Oregon's reasons for that illustrate the complicated decisions schools face with how to use the Student Assistance Fund.

While FSU is using the NCAA-governed assistance fund to help Jameis Winston pay for his reported $10 million package for injury protection, Marcus Mariota has his own policy worth an undisclosed value.

Oregon doesn't currently allocate its assistance funds -- which checked out at $334,997 during the 2013-14 year -- for insurance premiums among nearly 500 student-athletes, Ducks senior associate AD Craig Pintens said.

Four Oregon football players have taken out insurance policies. Helping all four would have exhausted most or all of the annual fund allocation, Pintens said, leaving no money to help hundreds of athletes pay for emergency dental work, trips home for funerals or other player demands.

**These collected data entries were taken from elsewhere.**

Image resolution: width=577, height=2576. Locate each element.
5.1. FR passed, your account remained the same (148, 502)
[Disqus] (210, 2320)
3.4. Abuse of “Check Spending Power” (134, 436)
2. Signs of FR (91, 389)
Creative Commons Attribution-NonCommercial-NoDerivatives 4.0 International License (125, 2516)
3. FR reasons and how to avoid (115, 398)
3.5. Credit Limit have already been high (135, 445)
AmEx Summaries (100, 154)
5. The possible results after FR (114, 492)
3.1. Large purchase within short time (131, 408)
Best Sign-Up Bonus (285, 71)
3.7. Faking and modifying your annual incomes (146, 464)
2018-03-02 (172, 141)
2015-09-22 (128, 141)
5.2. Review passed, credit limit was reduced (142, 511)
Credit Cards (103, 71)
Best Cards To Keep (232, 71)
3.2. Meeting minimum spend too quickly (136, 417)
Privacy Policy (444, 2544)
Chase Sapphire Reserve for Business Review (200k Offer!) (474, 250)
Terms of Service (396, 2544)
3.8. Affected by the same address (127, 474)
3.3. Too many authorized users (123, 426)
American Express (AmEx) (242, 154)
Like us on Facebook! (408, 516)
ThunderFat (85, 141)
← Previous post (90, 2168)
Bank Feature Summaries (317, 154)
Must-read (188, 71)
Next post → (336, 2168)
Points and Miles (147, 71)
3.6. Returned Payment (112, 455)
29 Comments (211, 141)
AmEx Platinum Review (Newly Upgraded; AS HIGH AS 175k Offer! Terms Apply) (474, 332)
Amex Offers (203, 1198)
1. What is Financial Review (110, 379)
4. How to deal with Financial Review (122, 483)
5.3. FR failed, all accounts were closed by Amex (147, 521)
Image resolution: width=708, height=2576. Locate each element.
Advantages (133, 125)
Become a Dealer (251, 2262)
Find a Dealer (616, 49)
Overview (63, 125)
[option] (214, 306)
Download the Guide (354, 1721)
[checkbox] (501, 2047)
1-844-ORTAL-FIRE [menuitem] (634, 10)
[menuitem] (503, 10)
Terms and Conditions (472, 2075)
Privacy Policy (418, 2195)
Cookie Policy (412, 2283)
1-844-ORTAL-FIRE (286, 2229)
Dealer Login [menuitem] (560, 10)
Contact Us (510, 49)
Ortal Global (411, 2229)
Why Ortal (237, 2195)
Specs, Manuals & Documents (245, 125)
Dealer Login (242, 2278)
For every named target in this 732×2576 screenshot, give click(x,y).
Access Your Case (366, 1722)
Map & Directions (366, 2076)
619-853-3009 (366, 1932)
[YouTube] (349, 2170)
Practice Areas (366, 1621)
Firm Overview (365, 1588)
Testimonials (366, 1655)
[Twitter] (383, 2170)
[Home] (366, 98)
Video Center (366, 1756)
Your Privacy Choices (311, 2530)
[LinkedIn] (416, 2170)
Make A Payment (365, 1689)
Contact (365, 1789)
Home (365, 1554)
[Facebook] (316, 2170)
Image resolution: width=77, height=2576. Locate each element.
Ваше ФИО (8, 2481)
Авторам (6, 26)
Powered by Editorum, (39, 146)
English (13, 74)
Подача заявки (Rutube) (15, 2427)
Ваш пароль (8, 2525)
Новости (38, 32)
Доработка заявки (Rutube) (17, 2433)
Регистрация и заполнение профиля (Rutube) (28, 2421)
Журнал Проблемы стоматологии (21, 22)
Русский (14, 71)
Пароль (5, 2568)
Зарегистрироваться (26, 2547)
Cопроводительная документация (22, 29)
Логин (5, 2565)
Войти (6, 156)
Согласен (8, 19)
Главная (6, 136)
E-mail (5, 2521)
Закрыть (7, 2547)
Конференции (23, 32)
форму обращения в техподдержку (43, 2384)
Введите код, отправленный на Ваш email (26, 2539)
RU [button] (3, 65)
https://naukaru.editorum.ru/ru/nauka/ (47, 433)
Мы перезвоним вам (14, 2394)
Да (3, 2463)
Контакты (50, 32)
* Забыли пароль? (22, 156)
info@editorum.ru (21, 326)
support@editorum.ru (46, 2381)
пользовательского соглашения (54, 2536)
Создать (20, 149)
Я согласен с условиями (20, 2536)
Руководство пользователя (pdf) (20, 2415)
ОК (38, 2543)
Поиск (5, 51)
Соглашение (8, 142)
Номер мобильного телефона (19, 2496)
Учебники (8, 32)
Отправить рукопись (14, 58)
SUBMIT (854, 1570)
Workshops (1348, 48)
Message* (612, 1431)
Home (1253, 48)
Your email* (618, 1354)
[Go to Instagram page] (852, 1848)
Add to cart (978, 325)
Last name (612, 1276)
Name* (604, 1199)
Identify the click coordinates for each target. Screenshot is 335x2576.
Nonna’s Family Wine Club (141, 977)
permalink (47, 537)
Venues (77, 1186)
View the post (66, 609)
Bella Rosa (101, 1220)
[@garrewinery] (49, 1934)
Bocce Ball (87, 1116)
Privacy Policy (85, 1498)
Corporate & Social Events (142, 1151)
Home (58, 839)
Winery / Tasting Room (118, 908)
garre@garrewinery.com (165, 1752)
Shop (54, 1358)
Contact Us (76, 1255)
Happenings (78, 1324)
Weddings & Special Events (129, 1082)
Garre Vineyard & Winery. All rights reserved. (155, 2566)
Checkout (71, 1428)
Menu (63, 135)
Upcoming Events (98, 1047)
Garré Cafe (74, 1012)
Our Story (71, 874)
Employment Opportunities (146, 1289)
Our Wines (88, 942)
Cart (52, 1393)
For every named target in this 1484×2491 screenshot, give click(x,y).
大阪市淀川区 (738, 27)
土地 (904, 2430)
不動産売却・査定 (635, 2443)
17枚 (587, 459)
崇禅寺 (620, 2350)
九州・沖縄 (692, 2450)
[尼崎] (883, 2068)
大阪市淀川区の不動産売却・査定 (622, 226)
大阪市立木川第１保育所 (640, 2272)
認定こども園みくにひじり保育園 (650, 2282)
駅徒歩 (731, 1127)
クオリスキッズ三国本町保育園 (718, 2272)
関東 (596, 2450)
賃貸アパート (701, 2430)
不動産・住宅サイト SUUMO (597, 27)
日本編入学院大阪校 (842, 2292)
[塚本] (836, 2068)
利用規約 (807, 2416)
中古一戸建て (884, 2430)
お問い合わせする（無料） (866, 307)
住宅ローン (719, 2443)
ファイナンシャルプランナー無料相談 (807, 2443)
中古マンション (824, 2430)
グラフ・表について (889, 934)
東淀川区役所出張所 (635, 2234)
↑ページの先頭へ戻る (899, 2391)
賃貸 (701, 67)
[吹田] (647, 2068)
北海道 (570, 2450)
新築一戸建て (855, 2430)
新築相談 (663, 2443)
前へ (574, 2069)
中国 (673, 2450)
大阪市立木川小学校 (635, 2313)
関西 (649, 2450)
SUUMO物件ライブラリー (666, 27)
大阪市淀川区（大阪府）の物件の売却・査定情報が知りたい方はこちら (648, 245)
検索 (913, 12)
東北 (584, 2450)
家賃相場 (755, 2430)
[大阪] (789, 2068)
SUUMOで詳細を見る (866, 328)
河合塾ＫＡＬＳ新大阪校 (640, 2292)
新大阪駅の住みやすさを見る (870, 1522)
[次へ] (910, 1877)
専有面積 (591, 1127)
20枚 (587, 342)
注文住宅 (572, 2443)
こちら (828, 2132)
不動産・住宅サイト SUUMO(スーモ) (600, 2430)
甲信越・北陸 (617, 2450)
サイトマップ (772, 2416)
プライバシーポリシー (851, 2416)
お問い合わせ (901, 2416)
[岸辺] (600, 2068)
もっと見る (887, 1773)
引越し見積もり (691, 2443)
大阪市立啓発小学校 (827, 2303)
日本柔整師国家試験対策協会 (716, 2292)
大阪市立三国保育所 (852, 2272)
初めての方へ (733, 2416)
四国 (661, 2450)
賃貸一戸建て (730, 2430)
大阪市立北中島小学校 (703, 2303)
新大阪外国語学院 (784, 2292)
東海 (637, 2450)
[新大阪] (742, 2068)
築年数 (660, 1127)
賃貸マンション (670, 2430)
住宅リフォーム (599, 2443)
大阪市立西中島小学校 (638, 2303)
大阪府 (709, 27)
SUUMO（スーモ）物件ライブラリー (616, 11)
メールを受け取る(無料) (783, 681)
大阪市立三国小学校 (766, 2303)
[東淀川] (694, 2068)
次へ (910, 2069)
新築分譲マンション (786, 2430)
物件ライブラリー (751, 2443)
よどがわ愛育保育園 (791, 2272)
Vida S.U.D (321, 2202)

An Oregon source said Mariota purchased his insurance a while ago, closer to the end of the 2013 season, and the trend of schools helping front player insurance bills is a relatively new one. A Texas A&M official told Fox Sports in July the Aggies are helping left tackle Cedric Ogbuehi, who considered entering May's NFL draft, with nearly $60,000. "I don't think many schools know about it," Aggies associate AD for football Justin Moore told Fox about the right to allocate for insurance.

FSU is helping Winston cover his loss of value policy, which could be as much as $60,000. Baylor is assisting three players, including quarterback Bryce Petty.

In Aug. 2013, the NCAA allocated $73,514,000 to Division I conference offices for the assistance fund, which is designed to "assist student-athletes in meeting financial needs that arise in conjunction with participation in intercollegiate athletics, enrollment in academic curriculum or recognize academic achievement."

The Ducks recently consulted the Pac-12 for interpretation on using the fund for insurance premiums. The league told Oregon the funds can be used "should the student-athlete lack financial resources to pay for or obtain a loan unrelated to future earning potential."

Oregon, of course, can't publicly discuss such private matters about its players. Deciding whether the backgrounds of Mariota or other Ducks swayed the decision would be speculative.

Conferences have discretion over how the funds get distributed but can't use them on benefits such as salaries or stipends.

"With everything that's going on (with NCAA changes), hopefully in the future this is something that we would be able to budget for," Pintens said. "From our perspective, we want to ensure we're benefiting our student-athletes. We allocate that money every year."

In December, Mariota announced his returned for his redshirt junior season.

Schools will continue to face tough calls on whether to spend thousands to insure top players -- in many cases for competitive reasons -- or spread the money out evenly.